*TASK STATEMENT*
Set out exactly, line by line, the stretch of data below that begins at the line containing "Mobilya ve Dekorasyon (407, 184)" and ends at the line containing "İzmir Şantiye Yemeği (631, 2172)", with both ends kept.

*INPUT MATERIAL*
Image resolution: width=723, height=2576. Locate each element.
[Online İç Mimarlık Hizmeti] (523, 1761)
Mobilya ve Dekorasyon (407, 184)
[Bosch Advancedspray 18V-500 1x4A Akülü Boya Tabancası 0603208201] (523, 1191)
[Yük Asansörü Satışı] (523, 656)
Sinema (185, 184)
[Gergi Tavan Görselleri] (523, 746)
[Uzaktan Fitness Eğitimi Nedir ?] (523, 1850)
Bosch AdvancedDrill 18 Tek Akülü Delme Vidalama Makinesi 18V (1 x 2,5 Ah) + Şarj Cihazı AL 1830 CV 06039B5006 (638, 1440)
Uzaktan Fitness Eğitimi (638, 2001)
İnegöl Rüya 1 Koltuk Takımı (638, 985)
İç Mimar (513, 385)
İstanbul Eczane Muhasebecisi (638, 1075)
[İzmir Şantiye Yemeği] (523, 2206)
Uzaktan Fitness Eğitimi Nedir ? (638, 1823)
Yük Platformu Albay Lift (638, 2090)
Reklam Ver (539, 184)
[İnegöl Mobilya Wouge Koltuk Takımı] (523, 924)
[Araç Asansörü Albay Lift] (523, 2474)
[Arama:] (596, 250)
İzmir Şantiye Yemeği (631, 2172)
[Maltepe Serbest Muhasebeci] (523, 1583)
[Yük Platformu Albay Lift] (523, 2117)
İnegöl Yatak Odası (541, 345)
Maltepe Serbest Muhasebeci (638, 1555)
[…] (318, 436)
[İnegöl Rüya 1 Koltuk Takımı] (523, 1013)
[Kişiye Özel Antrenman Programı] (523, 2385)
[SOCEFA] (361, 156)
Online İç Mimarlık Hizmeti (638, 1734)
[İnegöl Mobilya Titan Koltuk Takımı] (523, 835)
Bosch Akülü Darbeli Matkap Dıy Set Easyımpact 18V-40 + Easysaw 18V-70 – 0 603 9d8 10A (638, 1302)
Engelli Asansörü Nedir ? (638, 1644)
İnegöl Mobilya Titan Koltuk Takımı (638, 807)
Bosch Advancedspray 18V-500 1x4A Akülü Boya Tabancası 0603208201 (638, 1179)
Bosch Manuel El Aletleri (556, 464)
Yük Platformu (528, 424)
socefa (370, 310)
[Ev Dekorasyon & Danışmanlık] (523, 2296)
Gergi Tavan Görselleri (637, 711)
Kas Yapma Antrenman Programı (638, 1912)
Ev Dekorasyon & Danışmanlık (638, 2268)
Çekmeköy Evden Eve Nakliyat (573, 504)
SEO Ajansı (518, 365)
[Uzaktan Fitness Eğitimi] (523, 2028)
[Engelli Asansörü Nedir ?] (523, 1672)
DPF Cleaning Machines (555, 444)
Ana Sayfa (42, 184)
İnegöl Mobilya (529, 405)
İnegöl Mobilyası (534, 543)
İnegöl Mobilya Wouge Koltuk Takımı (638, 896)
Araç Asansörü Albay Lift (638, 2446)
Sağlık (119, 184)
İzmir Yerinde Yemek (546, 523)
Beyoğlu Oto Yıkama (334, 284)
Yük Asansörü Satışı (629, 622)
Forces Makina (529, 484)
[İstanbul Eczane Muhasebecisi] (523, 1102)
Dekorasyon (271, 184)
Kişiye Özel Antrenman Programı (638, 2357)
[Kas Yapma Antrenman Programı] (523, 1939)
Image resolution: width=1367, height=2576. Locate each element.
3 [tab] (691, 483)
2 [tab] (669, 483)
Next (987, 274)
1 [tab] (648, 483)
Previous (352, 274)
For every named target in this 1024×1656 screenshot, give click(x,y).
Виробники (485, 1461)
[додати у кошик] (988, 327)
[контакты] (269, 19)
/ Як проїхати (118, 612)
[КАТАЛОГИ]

*WRITTEN REPLY*
Mobilya ve Dekorasyon (407, 184)
[Bosch Advancedspray 18V-500 1x4A Akülü Boya Tabancası 0603208201] (523, 1191)
[Yük Asansörü Satışı] (523, 656)
Sinema (185, 184)
[Gergi Tavan Görselleri] (523, 746)
[Uzaktan Fitness Eğitimi Nedir ?] (523, 1850)
Bosch AdvancedDrill 18 Tek Akülü Delme Vidalama Makinesi 18V (1 x 2,5 Ah) + Şarj Cihazı AL 1830 CV 06039B5006 (638, 1440)
Uzaktan Fitness Eğitimi (638, 2001)
İnegöl Rüya 1 Koltuk Takımı (638, 985)
İç Mimar (513, 385)
İstanbul Eczane Muhasebecisi (638, 1075)
[İzmir Şantiye Yemeği] (523, 2206)
Uzaktan Fitness Eğitimi Nedir ? (638, 1823)
Yük Platformu Albay Lift (638, 2090)
Reklam Ver (539, 184)
[İnegöl Mobilya Wouge Koltuk Takımı] (523, 924)
[Araç Asansörü Albay Lift] (523, 2474)
[Arama:] (596, 250)
İzmir Şantiye Yemeği (631, 2172)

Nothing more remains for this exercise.